**Activity**
Would you write out the records below exactly as given?

Stored dataset items

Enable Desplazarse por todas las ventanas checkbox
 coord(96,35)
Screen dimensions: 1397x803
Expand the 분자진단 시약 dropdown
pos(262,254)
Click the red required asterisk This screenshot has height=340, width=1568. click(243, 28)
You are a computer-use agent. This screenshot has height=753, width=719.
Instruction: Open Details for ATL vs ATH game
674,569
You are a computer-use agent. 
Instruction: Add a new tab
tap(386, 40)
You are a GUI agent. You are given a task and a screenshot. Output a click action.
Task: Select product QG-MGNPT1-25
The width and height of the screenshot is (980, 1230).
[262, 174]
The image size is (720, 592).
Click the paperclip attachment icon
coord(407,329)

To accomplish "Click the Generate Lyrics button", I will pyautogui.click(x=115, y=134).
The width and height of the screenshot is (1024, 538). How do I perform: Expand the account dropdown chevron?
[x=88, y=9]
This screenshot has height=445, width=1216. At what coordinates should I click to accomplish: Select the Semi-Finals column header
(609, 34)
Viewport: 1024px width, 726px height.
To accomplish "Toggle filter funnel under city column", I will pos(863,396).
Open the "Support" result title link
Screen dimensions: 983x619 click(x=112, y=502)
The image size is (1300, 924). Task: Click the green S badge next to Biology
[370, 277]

**Exercise result**
Enable Desplazarse por todas las ventanas checkbox
 coord(96,35)
Screen dimensions: 1397x803
Expand the 분자진단 시약 dropdown
pos(262,254)
Click the red required asterisk This screenshot has height=340, width=1568. click(243, 28)
You are a computer-use agent. This screenshot has height=753, width=719.
Instruction: Open Details for ATL vs ATH game
674,569
You are a computer-use agent. 
Instruction: Add a new tab
tap(386, 40)
You are a GUI agent. You are given a task and a screenshot. Output a click action.
Task: Select product QG-MGNPT1-25
The width and height of the screenshot is (980, 1230).
[262, 174]
The image size is (720, 592).
Click the paperclip attachment icon
coord(407,329)

To accomplish "Click the Generate Lyrics button", I will pyautogui.click(x=115, y=134).
The width and height of the screenshot is (1024, 538). How do I perform: Expand the account dropdown chevron?
[x=88, y=9]
This screenshot has height=445, width=1216. At what coordinates should I click to accomplish: Select the Semi-Finals column header
(609, 34)
Viewport: 1024px width, 726px height.
To accomplish "Toggle filter funnel under city column", I will pos(863,396).
Open the "Support" result title link
Screen dimensions: 983x619 click(x=112, y=502)
The image size is (1300, 924). Task: Click the green S badge next to Biology
[370, 277]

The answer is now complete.